Prompt 1:
Find each line in the entries below that contains the string "Instruction", and copy those lines.

**********

Arthur Emil Tokle (August 16, 1922 – March 3, 2005) was a Norwegian-born American ski jumper who competed for the United States at the 1952 Winter Olympics in Oslo, finishing 18th in the individual large hill event.

Biography
Tokle was born in Løkken Verk, a village in Meldal, Sør-Trøndelag county, Norway. His father was a Norwegian mining official, who raised every one of his 20 children in the sport, and skied himself until he was well past 70. Torger Tokle, Art's older brother, came to the U.S. in 1939 and gained sudden fame before he was killed in Italy as a ski trooper in 1945. Kyrre Tokle, another older brother, was still jumping in informal meets in the U.S. at the age of 55.

**********

Prompt 2:
Write what comes next in the Art Tokle biography above, beginning after its final sentence.

**********

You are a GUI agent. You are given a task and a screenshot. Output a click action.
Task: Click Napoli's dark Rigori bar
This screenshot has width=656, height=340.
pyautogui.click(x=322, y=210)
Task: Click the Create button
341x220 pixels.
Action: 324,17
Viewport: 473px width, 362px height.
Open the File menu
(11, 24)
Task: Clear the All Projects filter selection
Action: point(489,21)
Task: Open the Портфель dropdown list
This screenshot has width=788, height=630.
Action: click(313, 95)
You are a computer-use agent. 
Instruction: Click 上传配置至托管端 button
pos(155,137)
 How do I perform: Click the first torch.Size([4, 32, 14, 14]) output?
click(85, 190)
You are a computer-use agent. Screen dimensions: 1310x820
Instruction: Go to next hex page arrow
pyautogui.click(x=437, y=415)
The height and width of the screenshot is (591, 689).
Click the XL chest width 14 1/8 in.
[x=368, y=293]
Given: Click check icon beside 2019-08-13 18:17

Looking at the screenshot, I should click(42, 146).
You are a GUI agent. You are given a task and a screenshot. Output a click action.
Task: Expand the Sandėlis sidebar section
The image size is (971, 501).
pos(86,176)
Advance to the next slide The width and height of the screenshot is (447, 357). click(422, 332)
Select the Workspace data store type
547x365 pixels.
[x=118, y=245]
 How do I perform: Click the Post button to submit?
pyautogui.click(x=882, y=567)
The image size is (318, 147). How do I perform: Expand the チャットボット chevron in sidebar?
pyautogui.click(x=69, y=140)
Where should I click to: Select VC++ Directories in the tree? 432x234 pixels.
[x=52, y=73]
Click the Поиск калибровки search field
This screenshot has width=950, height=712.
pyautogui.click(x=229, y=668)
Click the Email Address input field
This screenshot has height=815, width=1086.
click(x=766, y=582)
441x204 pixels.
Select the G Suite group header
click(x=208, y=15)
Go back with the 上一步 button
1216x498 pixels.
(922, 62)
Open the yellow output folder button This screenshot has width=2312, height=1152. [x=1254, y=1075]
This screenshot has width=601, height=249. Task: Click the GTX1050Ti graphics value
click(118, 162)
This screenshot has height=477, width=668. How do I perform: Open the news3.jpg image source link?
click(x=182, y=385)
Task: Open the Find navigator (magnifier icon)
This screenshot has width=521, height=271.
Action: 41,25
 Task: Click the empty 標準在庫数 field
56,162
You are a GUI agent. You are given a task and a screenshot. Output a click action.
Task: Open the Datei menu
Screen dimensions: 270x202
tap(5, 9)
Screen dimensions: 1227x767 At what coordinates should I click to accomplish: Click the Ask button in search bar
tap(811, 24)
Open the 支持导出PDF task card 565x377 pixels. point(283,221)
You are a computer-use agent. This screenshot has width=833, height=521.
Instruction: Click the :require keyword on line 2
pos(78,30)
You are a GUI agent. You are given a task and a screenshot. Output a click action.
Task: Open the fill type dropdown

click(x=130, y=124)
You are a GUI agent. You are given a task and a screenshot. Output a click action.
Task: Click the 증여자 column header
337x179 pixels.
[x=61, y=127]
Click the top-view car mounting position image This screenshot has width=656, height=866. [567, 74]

**********

Final answer 1:
Instruction: Click 上传配置至托管端 button
Instruction: Go to next hex page arrow
Instruction: Click the :require keyword on line 2

Final answer 2:
Arthur  Tokle won his first national championship as a teenager and served in the Kings Guard before immigrating to America in 1947.  He was US national ski jumping champion in 1951 and 1953. Tokle carried the American flag during the opening ceremonies of the 1958 FIS Nordic World Ski Championships in Lahti, Finland and competed in the 1960 Winter Olympics in Squaw Valley. He later coached the American ski jumping team at the 1964 and 1968 Winter Olympics. Tokle was inducted in the National Ski Hall of Fame in 1970. He was a technical director for the US team at the 1980 Winter Olympics. He co-authored The Complete Guide to Cross Country Skiing and Touring.

Personal life
In 1948, Tokle married Oddfrid Larsen and settled in Lake Telemark, New Jersey, a semi-rural community favored by Scandinavian immigrants. Together they had two children Arthur  Tokle Jr. and Vivian Lynch.

References

External links
March 2005 blog of death .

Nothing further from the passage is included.